Dari total 241 aduan pada Semester I 2018, didominasi laporan tentang perumahan atau apartemen yang mencapai 85,89 persen dari total aduan yang ada.
Ada sebanyak 108 kasus yang masuk klasifikasi pengaduan konsumen perumahan melalui Kredit Pemilikan Rumah (KPR), sementara sebanyak 99 kasus masuk klasifikasi pengaduan konsumen perumahan melalui developer.
Masalah yang paling banyak disampaikan oleh konsumen perumahan adalah, hak berupa sertifikat tidak diberikan atau statusnya tidak jelas, yang kurang lebih mencapai 80 persen dari total aduan oleh konsumen perumahan.

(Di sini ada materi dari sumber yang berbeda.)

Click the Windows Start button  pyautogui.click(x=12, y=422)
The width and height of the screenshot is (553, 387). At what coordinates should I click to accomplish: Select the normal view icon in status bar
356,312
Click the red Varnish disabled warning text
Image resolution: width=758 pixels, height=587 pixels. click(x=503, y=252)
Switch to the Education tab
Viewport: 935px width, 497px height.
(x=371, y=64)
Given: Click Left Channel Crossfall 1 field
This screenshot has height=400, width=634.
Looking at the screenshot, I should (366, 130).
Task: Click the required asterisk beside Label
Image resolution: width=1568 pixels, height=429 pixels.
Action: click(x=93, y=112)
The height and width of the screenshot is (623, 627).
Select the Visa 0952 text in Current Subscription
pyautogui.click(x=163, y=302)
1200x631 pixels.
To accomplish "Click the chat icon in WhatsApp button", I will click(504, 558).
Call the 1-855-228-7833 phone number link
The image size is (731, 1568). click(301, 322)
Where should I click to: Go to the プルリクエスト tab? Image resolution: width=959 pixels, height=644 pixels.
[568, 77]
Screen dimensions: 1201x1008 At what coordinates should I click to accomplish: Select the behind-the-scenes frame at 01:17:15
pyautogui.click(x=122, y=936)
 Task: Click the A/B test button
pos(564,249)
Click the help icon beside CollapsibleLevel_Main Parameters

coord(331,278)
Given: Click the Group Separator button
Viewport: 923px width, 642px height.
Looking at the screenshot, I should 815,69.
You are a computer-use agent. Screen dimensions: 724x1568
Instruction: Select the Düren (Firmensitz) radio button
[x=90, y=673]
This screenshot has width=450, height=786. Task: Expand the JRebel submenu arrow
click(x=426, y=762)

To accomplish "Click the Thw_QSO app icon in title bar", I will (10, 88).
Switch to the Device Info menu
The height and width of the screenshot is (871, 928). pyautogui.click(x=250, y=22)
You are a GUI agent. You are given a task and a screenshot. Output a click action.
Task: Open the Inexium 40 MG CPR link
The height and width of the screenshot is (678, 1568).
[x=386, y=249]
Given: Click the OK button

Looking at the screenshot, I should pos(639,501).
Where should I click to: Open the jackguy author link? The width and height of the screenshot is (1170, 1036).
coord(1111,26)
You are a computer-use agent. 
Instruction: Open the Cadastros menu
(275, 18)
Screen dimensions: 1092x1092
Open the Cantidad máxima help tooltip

Masalah lain, masih dalam pengaduan konsumen perumahan, soal penetapan iuran pemeliharaan lingkungan secara sepihak, pembatalan pemesanan unit, status kepemilikan tidak jelas, jadwal serah terima terlambat, perubahan rencana tapak, dan pengenaan biaya di luar perjanjian.
Sementara kasus lain yang dilaporkan ke BPKN antara lain adalah soal pembiayaan konsumen, transportasi, perbankan, e-dagang, jasa pendidikan, barang elektronik, jasa ekspedisi, kendaraan bermotor, biro perjalanan atau travel, produk fesyen, jasa hiburan, dan listrik.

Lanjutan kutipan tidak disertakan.